Rows from a screen grounding dataset
==================================================
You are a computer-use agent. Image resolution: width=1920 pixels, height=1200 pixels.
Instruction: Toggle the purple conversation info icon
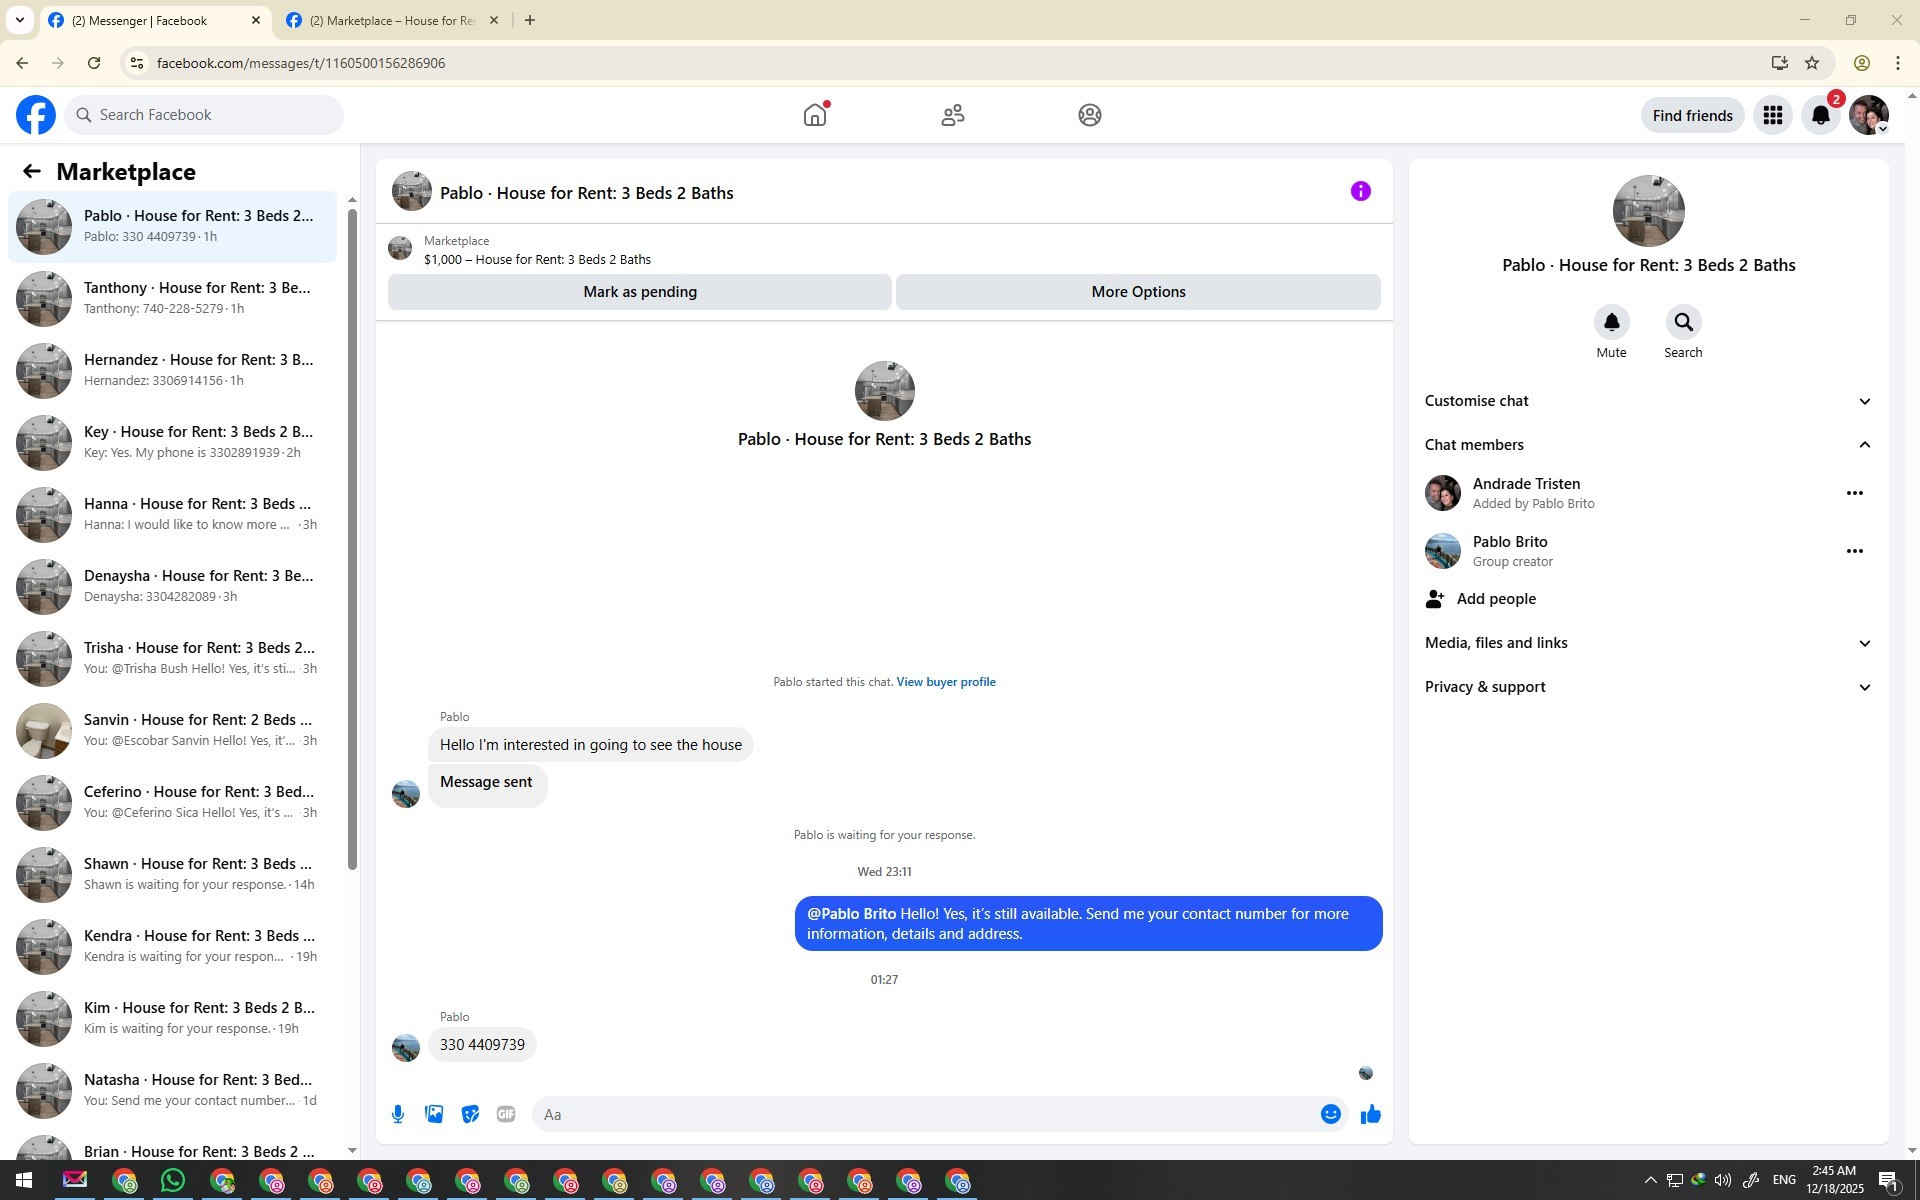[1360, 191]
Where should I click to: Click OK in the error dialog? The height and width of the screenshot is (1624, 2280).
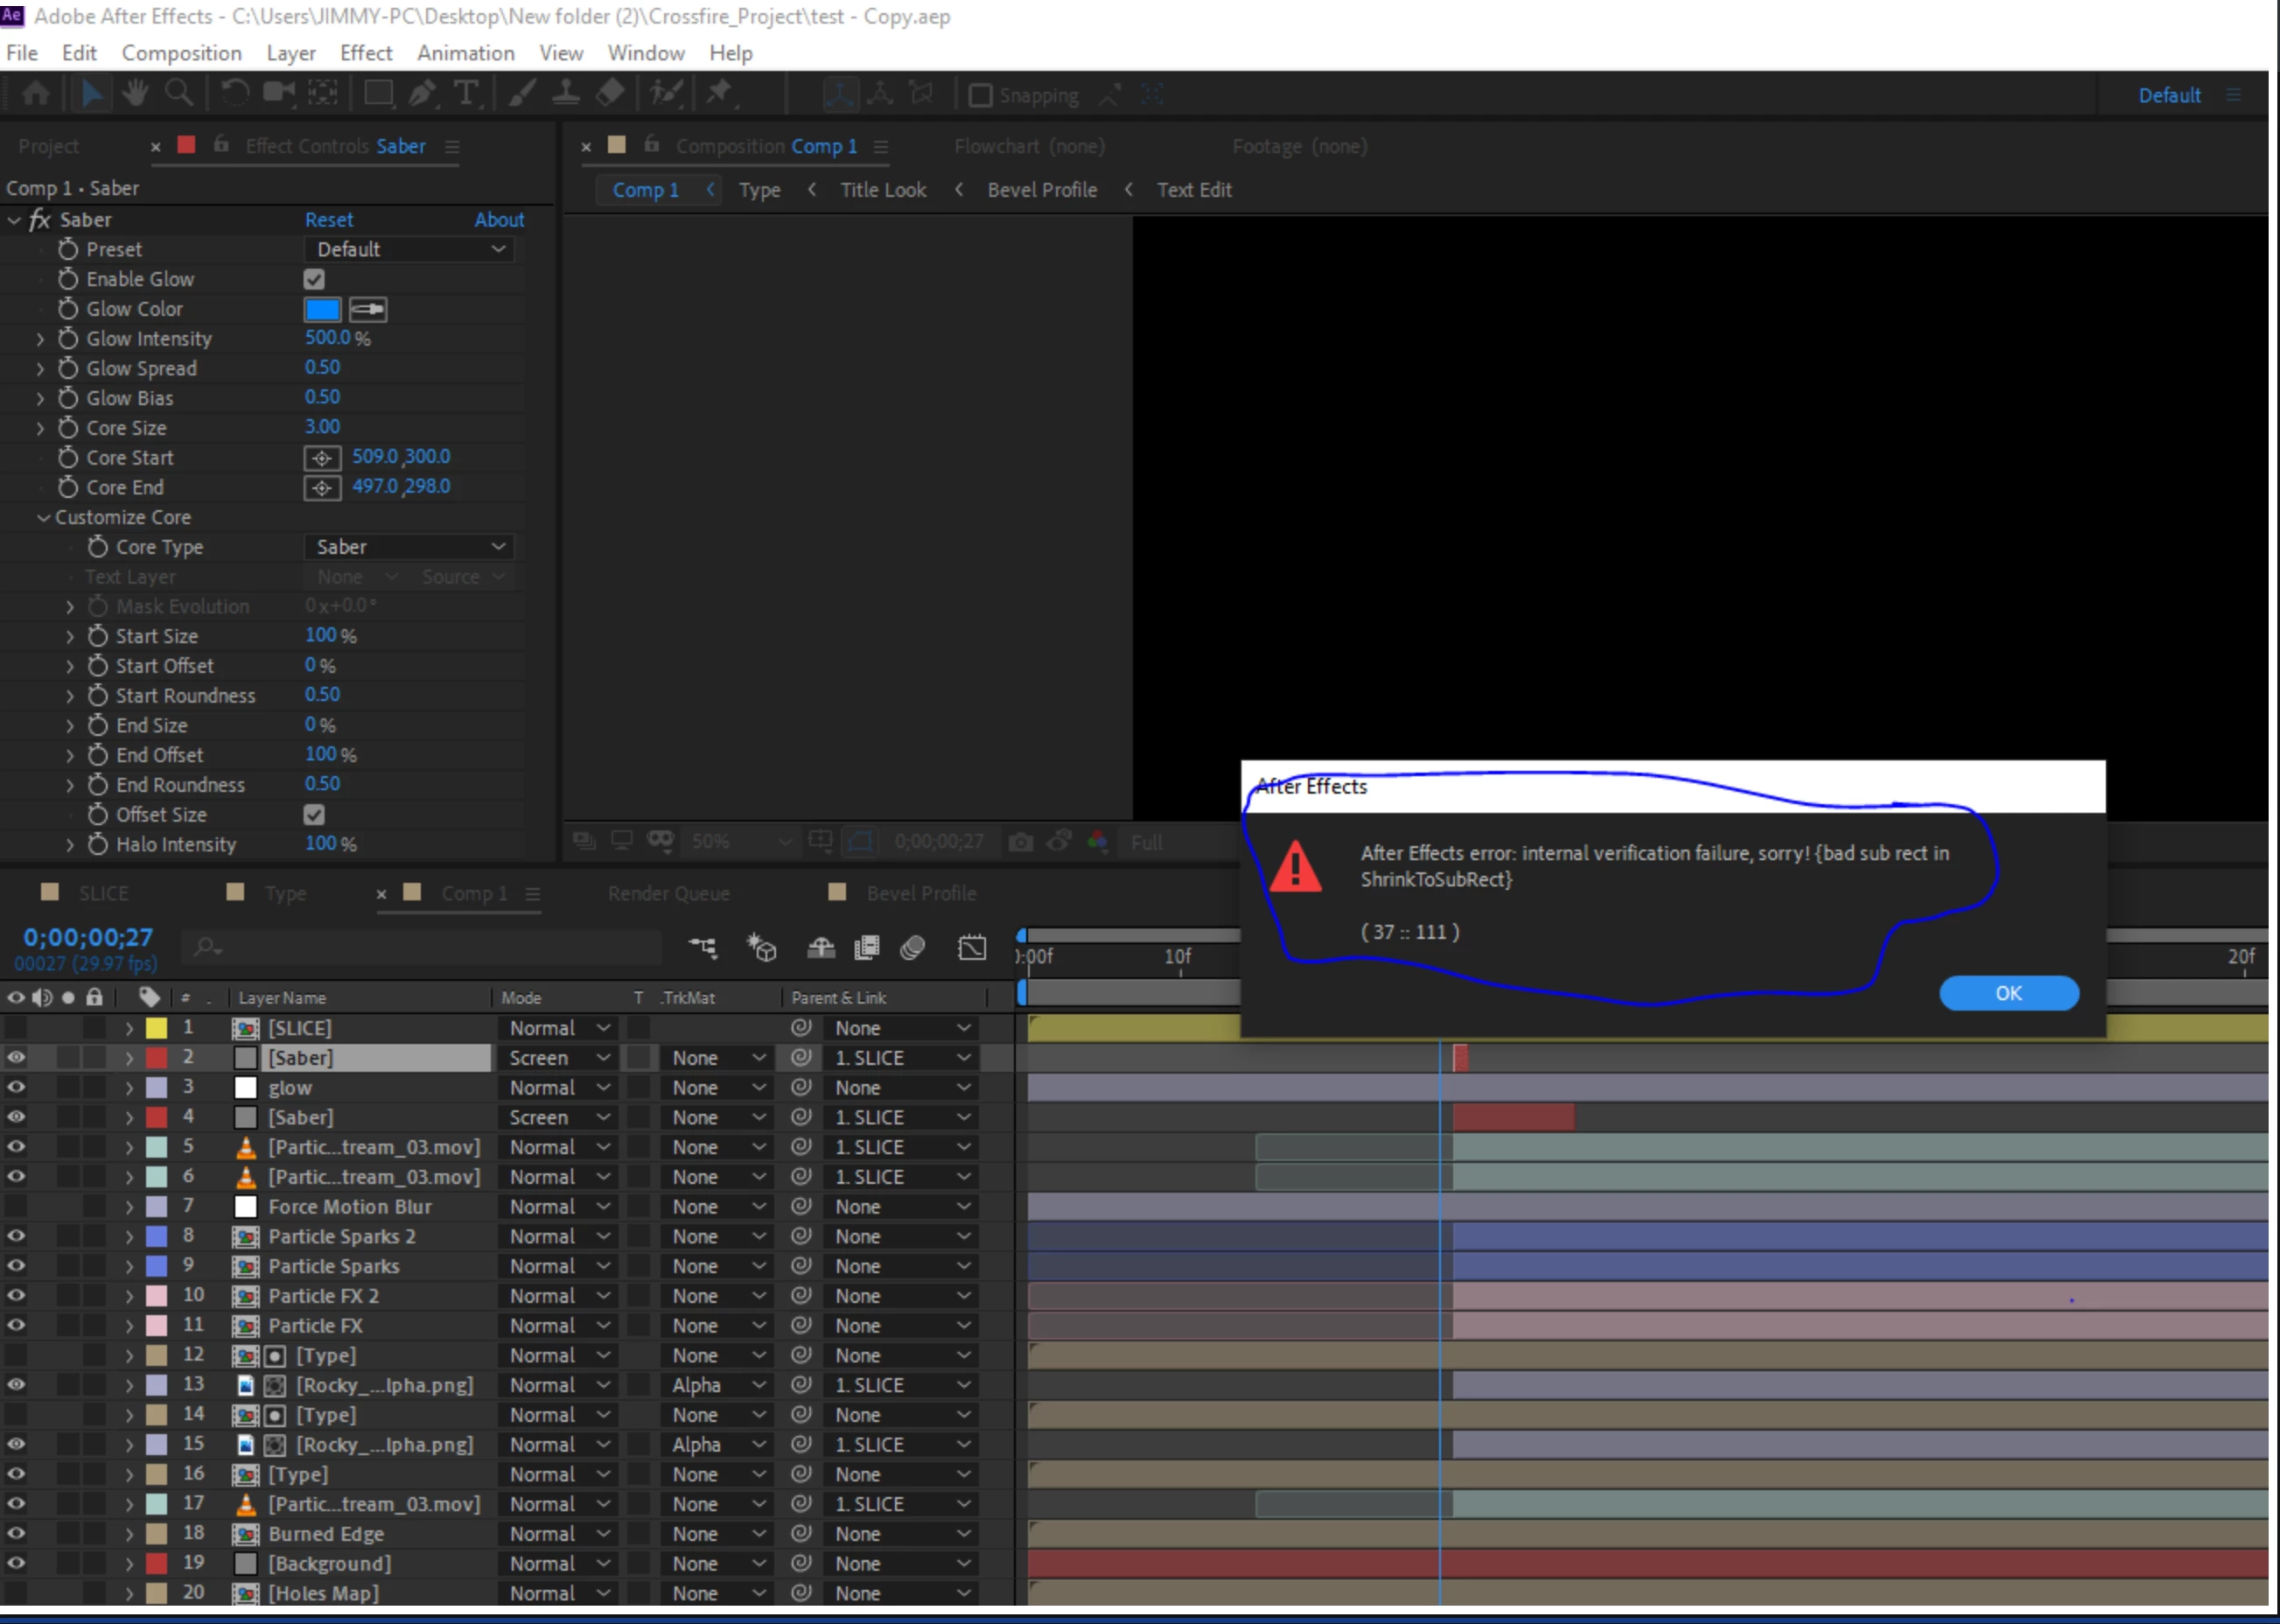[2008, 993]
==================================================
> Instruction
Format every one of the lines above as a JSON list of strings, with one string per line. Omit blank lines and leave the pictures out.

> Reply
[
  "You are a computer-use agent. Image resolution: width=1920 pixels, height=1200 pixels.",
  "Instruction: Toggle the purple conversation info icon",
  "[1360, 191]",
  "Where should I click to: Click OK in the error dialog? The height and width of the screenshot is (1624, 2280).",
  "[2008, 993]"
]